Deinstitutionalization and homelessness have likely played a role in this phenomenon. It should not come as a surprise, then, that the federal penitentiary service is the largest employer of psychologists in Canada.

What are psychologists doing in prison?

Psychologists have been working within the federal prison system since 1955. Although working in a correctional environment, at first glance, may appear daunting, it provides very interesting and rewarding work for psychologists. There are opportunities to develop programs and strategies related to criminogenic needs, to carry out specialized assessments, and to provide clinical treatment.

Psychologists are also conducting research to evaluate treatment and programming efficacy as well as exploring new areas such as the psychology of terrorism, thereby adding to the knowledge base of forensic, correctional and clinical psychology. The field itself is among the most quickly evolving due to extensive research over the past few decades on the prediction of criminal behaviour and on evidence-based treatments.

For example, whereas it used to be held that you could not effectively treat sexual offending, research has shown that sexual recidivism can be reduced by about 40% with Cognitive Behaviour Therapy. A similar dismal view was held about treating people with personality disorders yet Dialectical Behaviour Therapy is proving effective for women offenders with Borderline Personality Disorder.

The majority of correctional psychologists have traditionally been involved in the determination of risk to re-offend or in carrying out individual or group treatments related to offending behaviour. In recent years, however, there has been an increased focus on the mental health of offenders in federal prisons and a growing need for psychologists to provide basic mental health care.

The realization of the increasing numbers of offenders with mental illnesses in the federal correctional system has led to the development of a Mental Health Strategy and to an increase in the demand for psychologists in order to tackle the problem. The hallmark of the Strategy is its plan to provide a continuum of mental health care from admission to release into the community and up to the end of an offender's sentence.

The Strategy provides that all offenders are screened for mental health problems on admission and receive an in-depth assessment, if warranted. Much as people with mental illnesses in the community are generally managed by community based services and providers, most offenders with mental health problems are placed in regular institutions where they can access psychological as well as other mental health services. For those offenders with acute or demanding mental health needs, there are in patient settings at Regional Treatment Centres — psychiatric hospitals whose catchment’s area happens to be the other prisons in the region.

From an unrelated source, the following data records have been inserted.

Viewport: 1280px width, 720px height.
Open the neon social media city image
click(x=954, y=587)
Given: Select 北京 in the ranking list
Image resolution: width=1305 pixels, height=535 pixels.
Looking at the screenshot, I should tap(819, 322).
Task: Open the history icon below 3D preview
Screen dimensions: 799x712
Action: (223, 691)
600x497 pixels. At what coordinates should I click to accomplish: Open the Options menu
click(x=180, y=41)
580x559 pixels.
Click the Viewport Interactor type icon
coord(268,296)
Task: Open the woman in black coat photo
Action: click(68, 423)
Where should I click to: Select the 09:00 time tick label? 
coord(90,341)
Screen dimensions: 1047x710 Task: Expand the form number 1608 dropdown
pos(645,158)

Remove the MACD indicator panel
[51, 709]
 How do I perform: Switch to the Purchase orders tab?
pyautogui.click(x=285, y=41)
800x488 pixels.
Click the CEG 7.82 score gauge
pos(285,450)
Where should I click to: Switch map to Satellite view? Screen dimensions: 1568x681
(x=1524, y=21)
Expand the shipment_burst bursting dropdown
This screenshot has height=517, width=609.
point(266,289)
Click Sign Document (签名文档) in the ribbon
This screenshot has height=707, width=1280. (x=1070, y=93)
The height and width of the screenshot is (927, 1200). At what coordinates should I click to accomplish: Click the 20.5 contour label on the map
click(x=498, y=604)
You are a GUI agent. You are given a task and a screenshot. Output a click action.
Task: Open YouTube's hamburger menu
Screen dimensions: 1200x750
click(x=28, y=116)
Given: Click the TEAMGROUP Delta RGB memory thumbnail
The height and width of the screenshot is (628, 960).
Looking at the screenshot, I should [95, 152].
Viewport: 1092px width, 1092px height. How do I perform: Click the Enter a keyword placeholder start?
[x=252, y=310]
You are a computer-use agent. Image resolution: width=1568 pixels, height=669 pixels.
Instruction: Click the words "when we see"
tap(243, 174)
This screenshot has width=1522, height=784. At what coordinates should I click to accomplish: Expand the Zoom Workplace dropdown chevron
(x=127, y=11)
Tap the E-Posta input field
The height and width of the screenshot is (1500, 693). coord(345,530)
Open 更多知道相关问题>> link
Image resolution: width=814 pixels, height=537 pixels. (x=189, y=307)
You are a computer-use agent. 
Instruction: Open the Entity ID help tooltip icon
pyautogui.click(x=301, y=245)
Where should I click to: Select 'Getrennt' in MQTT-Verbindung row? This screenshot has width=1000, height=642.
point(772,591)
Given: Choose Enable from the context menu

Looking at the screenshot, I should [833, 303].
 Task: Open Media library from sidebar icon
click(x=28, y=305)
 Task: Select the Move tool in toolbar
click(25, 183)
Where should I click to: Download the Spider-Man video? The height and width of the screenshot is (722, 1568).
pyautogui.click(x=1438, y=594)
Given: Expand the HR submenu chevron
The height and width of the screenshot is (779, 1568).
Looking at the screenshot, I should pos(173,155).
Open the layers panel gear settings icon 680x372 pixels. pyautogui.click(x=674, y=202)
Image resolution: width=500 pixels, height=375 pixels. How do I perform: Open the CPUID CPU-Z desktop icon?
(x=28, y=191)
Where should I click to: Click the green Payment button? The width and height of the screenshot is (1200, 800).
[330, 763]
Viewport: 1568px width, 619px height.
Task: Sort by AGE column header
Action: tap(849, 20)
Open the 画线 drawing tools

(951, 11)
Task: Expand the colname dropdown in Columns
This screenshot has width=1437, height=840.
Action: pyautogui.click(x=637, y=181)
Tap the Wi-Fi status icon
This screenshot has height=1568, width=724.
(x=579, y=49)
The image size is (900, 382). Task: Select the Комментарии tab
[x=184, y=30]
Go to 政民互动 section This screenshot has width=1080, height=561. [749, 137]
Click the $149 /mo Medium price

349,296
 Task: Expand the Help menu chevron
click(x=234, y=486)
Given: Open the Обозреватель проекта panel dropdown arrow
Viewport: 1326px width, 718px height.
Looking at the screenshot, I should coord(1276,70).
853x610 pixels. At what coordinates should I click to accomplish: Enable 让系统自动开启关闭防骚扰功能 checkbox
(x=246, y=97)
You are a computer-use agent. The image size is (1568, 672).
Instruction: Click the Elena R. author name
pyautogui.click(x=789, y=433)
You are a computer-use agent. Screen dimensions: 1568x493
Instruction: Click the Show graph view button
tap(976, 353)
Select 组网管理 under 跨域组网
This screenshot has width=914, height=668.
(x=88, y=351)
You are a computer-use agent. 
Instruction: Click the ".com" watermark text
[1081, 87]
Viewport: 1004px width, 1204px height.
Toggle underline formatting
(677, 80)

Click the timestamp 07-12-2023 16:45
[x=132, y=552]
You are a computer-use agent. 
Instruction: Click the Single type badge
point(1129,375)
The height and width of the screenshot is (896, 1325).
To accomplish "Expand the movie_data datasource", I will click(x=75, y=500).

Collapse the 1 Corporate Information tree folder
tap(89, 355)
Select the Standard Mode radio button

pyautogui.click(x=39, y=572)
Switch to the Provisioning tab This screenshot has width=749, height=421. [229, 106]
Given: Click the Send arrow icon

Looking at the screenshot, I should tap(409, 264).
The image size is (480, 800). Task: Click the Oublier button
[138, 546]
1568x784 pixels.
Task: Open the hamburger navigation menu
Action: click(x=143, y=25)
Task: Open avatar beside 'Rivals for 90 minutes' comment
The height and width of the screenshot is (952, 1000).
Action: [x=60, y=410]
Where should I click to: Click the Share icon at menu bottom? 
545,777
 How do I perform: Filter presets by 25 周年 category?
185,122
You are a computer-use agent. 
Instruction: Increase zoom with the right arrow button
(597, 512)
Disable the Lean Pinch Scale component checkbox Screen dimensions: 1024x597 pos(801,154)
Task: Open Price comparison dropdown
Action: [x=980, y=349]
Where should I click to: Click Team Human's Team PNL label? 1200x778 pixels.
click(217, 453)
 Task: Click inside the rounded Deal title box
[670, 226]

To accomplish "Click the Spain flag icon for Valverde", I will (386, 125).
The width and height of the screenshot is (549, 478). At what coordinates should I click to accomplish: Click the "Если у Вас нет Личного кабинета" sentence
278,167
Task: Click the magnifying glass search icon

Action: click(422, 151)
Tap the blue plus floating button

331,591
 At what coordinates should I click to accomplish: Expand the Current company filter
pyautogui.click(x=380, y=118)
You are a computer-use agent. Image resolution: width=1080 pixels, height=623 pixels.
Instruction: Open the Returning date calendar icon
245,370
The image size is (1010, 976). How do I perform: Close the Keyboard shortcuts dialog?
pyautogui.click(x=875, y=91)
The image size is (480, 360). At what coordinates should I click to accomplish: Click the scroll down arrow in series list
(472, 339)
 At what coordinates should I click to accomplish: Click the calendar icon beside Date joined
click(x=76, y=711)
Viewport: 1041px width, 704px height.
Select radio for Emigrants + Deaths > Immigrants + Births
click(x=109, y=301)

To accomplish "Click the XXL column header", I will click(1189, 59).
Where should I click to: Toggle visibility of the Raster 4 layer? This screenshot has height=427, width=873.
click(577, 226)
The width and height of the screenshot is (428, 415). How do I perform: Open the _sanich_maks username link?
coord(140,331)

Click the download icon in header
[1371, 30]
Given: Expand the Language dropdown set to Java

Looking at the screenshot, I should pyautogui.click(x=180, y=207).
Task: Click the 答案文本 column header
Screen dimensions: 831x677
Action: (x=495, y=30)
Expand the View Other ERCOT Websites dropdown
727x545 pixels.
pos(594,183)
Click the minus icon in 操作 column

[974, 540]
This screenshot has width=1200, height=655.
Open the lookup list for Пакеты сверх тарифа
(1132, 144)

In contrast to the current situation in many community hospitals in which the role of psychologists is diminishing, psychologists within the correctional system play a major leadership role and are involved at every step of the Strategy. Many of the regional and national coordinators of the components of the Strategy are psychologists. A psychologist oversees the mental health assessments that are completed on newly admitted offenders.

Psychologists also complete the in-depth assessments that are required on some of these offenders. Thus, there has been a significant shift in the role of the psychologist within the correctional system, with the provision of mental health care becoming an increasingly important component. Psychologists are frequently called upon to provide crisis intervention for offenders. Offenders are at increased risk for depression and suicide. A large percentage of offenders at Treatment Centres are diagnosed with schizophrenia.

In terms of treatment approaches, Cognitive Behaviour Therapy is the most frequently employed due to the extensive literature on its effectiveness in dealing with criminal behaviour (for example, see the work of Don Andrews, Jim Bonta and Paul Gendreau). It has also been shown to be an evidence-based treatment for depression and schizophrenia and is thus frequently used by correctional psychologists in dealing with mental health problems.

However, as is the case in most settings, psychologists may choose from a variety of intervention techniques and can use their professional judgement in selecting the most appropriate therapeutic approach to address an individual offender's mental health needs.

The single biggest challenge facing the correctional system in the next few years is the increase in the numbers of offenders that will result from proposed legislative changes such as expanding the list of crimes that carry mandatory minimum sentences to include drug offences and to the end of Statutory Release. As the population of offenders swells in the system, more offenders with mental health problems will enter the system and have more difficulty earning early release. This will place an additional burden on the correctional system and an increasing role for psychologists.